• _Description of the task_
The records below are to be repeated exactly, and their pictures left out.

[Screenshot grounding data]

※

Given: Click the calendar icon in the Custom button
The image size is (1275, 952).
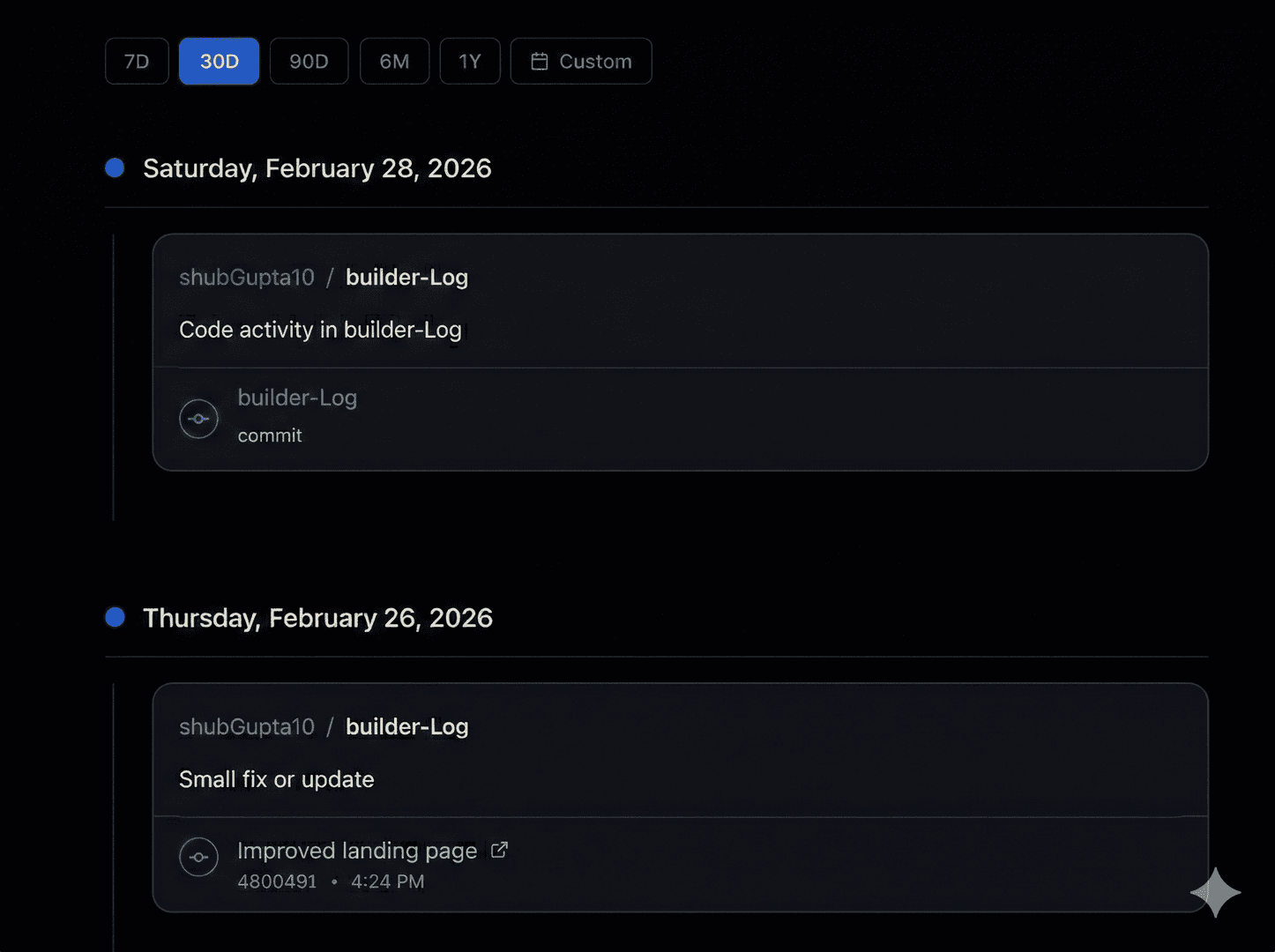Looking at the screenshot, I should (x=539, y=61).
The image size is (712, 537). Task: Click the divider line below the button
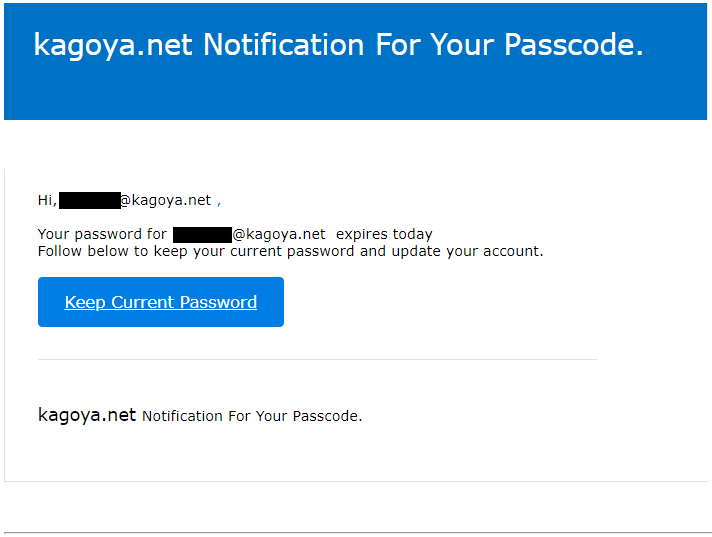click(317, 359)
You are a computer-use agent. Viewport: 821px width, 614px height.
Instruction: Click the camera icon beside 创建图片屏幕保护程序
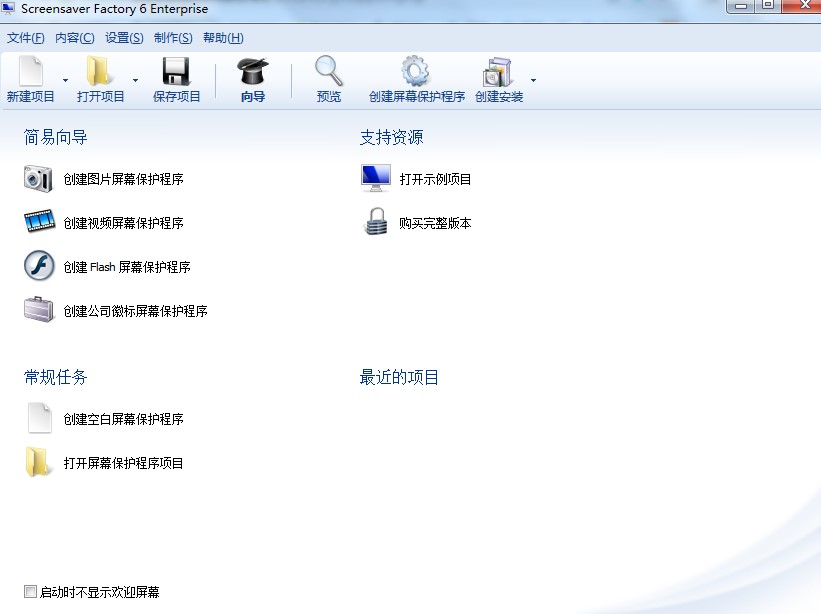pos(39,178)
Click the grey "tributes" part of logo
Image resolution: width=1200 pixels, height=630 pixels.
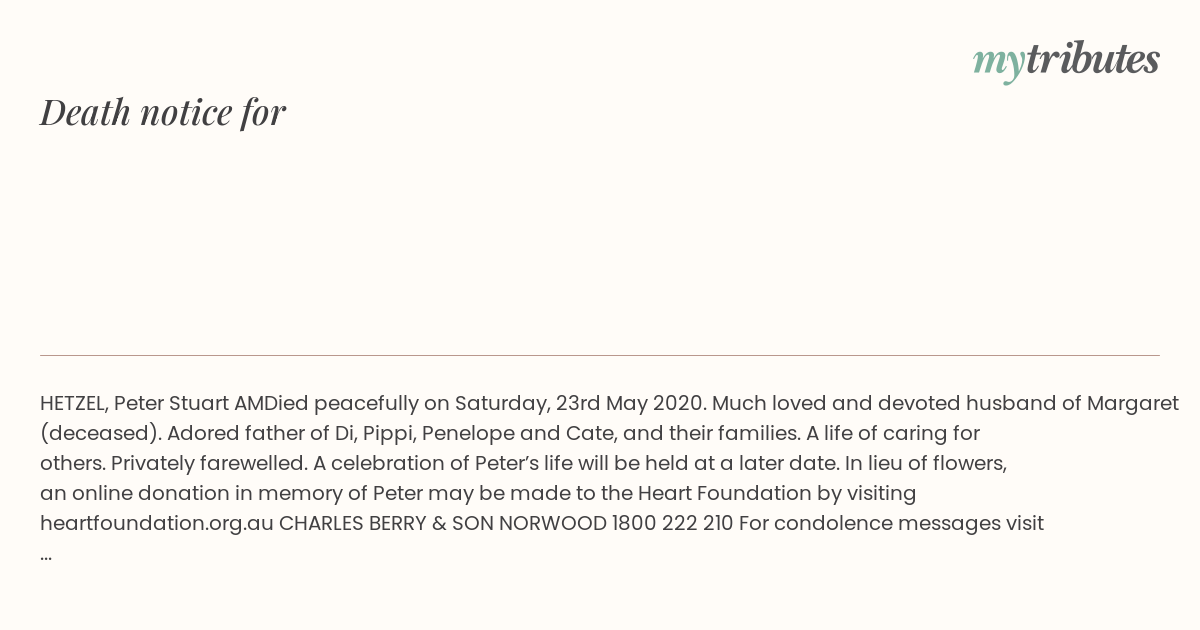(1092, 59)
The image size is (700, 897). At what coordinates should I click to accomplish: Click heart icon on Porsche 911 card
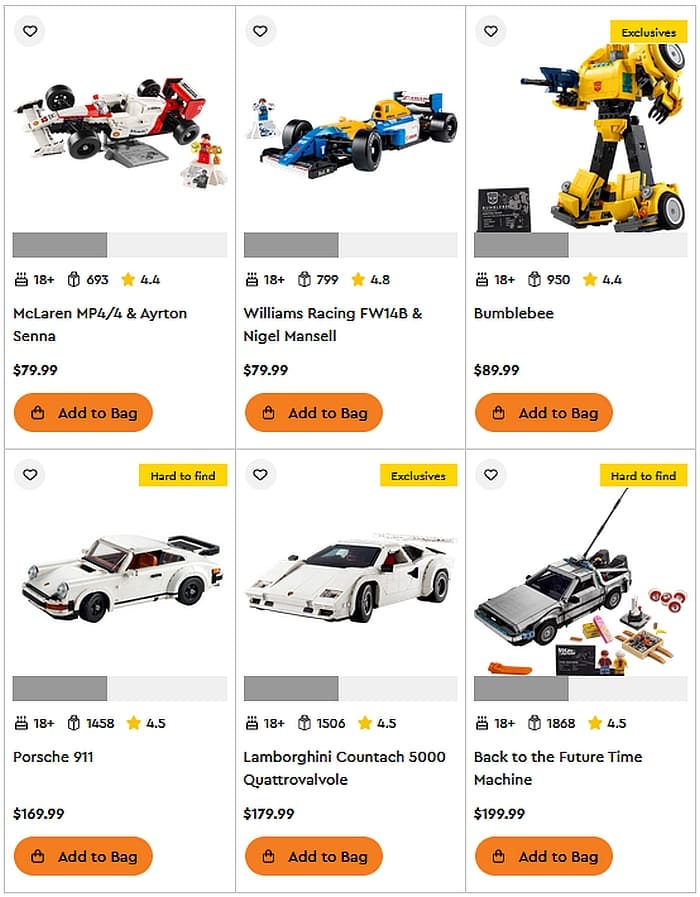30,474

※

• _Result for this task_
Given: Click the calendar icon in the Custom button
The image size is (1275, 952).
Looking at the screenshot, I should (x=539, y=61).
The image size is (712, 537). Task: Click the divider line below the button
click(317, 359)
You are a computer-use agent. Viewport: 821px width, 614px height.
Instruction: Click the camera icon beside 创建图片屏幕保护程序
pos(39,178)
Click the grey "tributes" part of logo
Image resolution: width=1200 pixels, height=630 pixels.
(1092, 59)
The image size is (700, 897). At what coordinates should I click to accomplish: Click heart icon on Porsche 911 card
30,474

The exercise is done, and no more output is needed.